The shirt's smallest, thinnest strip is a piece of the left sleeve that fits into the jagged contour of the sleeve's least bloody part with very bloody lace in the middle. This piece also has a 140 mm piece of the shoulder seam that has been sewn overlapping in a slant seam between 7-14 mm wide. The decorative seam is sewn with 7 stitches/cm. In the continuation of the barley 30 mm wide strip with the lace centrally placed below a 5 mm piece of the cuff remains with a piece of lace also. Only 480 mm of the lace lenght remains, the top most part (110 mm) being torn away. At the left sleeve-left shoulder join is a torn piece of the front that in the top have the folded hem that is 145mm long. After 30 mm down is a tear that is parallel with the seam about 90 mm long so that only a 15 mm long tongue holds the oblique torn piece, that has a length of 170 mm and width of 130 mm. The back piece has a length of 135 mm at the hem towards the front piece that is about equally wide with 110 mm wide and 240 mm long.


General:

Of linen cloth with a thread count of 43 warps x 44 wefts/square cm, consisting of the front, back (b 1470 mm), side panel and sleeves, underarm gussets, collar and cuffs.

The sides have bout 510 mm long slits (the selvage is visible oat the left side). The front body of the shirt is a rectangular piece cut on the grain). The shirt is hemmed below with a 15-20 mm wide hem, stitched with 5 or 6 stitches/cm with Z-twisted linen. The rectangular-cut sleeves (only the left is partly preserved) are 610 mm long and 460 mm wide and decorated with 3 rows of white bobbin lace almost 20 mm wide. The sleeves are sewn into the shirt side seam selvage-to-selvage. The right side has a 390 mm ​​long slit (for half the sleeve width of 230 mm plus the 160 mm square gusset = 390 mm​​). A 160 mm wide square gusset is inserted where the bottom of the sleeve meets the side seam. The sleeves are therefor sewn completely "normally" and not as Annamaja Nylén assumed with a more peculiar construction where the sleeve would have reached up to the neck opening. The shoulder seams are almost completely straight, save the outer 165 mm. The seams are folded slightly wider at the shoulder than at the neck (about 5 mm difference).

The remaining width of the shirt body is gathered into the double folded collar which is almost 70 mm high and about 400 mm long so that the front parts of the shirt have been distributed along the collar's front parts that are 10 cm long, and the back part of the shirt has been gathered into the back part of the collar 200 mm The neck slit is cut vertically in the the front piece, at least 270 mm long, visible on the right side where the 15 mm wide pointed lace trim has been preserved.

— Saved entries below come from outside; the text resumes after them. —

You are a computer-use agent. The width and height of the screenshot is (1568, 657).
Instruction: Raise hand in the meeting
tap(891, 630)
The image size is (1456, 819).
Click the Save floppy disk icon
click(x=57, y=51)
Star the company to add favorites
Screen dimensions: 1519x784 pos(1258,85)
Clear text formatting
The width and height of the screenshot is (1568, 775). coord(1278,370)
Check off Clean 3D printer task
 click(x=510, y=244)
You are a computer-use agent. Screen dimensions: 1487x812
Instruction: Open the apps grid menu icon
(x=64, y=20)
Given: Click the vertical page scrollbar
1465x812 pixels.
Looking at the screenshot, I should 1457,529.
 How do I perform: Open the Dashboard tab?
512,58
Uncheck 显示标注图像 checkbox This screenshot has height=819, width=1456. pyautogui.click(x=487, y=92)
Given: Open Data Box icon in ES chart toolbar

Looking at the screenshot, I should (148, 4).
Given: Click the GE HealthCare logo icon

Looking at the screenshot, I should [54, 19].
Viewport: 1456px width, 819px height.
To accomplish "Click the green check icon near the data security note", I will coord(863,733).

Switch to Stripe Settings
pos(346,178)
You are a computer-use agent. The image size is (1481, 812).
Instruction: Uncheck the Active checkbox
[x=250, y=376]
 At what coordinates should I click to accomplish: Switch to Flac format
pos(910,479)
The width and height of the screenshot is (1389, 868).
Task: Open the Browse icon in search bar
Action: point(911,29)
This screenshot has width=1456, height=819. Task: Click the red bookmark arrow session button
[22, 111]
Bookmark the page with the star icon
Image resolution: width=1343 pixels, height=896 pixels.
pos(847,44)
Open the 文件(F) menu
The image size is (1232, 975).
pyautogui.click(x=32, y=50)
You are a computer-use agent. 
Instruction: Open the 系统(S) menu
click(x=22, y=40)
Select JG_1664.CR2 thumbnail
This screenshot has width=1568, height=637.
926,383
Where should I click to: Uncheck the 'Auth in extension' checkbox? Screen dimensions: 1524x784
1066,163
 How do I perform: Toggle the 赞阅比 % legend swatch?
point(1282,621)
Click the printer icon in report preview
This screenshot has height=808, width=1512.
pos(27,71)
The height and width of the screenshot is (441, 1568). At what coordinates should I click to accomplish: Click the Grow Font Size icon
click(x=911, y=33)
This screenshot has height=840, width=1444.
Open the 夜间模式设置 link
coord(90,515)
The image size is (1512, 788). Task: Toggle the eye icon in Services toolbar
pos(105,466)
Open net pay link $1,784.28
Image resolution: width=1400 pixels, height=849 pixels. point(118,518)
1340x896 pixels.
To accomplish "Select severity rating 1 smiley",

Additionally note that the split is not entirely placed symmetrically in the middle of the shirt front piece, but with a few centimeters of displacement to the right. It has been cut about 600 mm from the left edge and 230 + 350 = 580mm from the right. At the top of the collar a 15 mm wide border of bobbin lace (with a pattern repeat of 20 mm) has been sewn. On the outside of the collar edge to edge with the thin lace and downwards a wider lace edging is sewn on. This is 50 mm wide and has a pattern repeat of 22 mm in a design reminiscent of fans.

The decorative seam on the collar is sewn with back stitches in 2 parallel rows with 7 stitches/cm and 16 gathers of the shirt/cm. The lace is whipped on with 7 stitches/cm with a Z-twisted linen thread. The right shoulder seam is a felled seam (similar to the shirt "C") 14.3 mm wide and 165 mm long. It is made with 3 seams with backstitches. The back piece shows that the shirt side slits probably were about 510 mm long.

In the seam itself the seam is torn. The left sleeve is relatively well-preserved, but the hem has been cut up and is very very bloody. It has a 70 mm long sleeve slit, torn, and the cuff is 4 5mm high, how long can not be known. A 17 mm insertion lace with a wheel motif pattern in a repeat of 25 mm has been sewn onto the sleeve as decoration in 3 rows from the shoulder seam to the hem of the sleeve. 6 lengths of 610 mm = 3660 mm or six aln of lace have been used. The lace insertions are set 100 mm apart.